### Exercise directions:
In the message about the proposed change to the prefixing policy, which standards group is named as the most likely one for CSS properties?

### Extract:
Re: Proposition to change the prefixing policy

On Sun, May 6, 2012 at 1:02 AM, Maciej Stachowiak <mjs@apple.com> wrote:
> Here's another slightly more conservative version.
>
> Properties can be shipped in unprefixed form once both of the following are true:
> (A) The appropriate standards group (most likely the CSS WG for CSS properties) has agreed to take up the relevant specification as a work item; AND
> (B) At least two independent roughly interoperable (though not necessarily identical in all edge cases) implementations are publicly available.
>
> This would leave room for truly experimental work and proprietary extensions, and would avoid locking in syntactic quirks immediately, but would phase out prefixes much more quickly than the current approach of waiting for CR.

I'd like to chip in that I emphatically endorse this proposal.
Writing good tests takes a lot of work -- I know that very well from
personal experience.  It's also very easy to write extremely
incomplete tests and declare them adequate because no one objected, so
a test suite doesn't prove anything per se.

Good tests help a lot to gauge real-world interoperability, but
they're no guarantee.  Real pages do all sorts of things that tests
would never do, because they're written with totally different goals.

### Data lines:
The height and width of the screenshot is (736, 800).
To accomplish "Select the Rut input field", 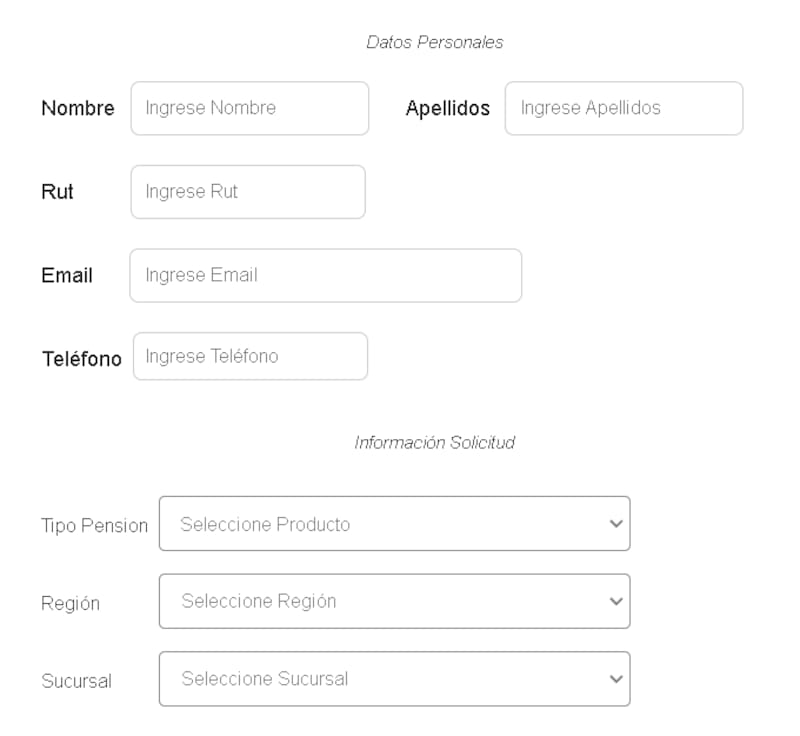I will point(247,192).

--

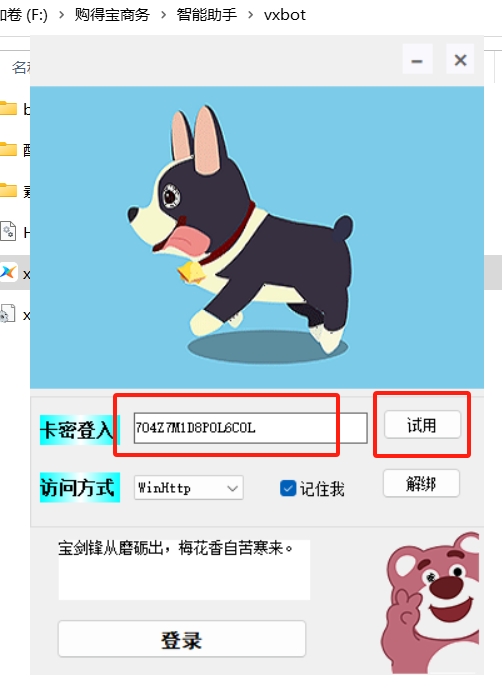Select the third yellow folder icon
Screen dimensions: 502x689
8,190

### The answer:
The CSS WG.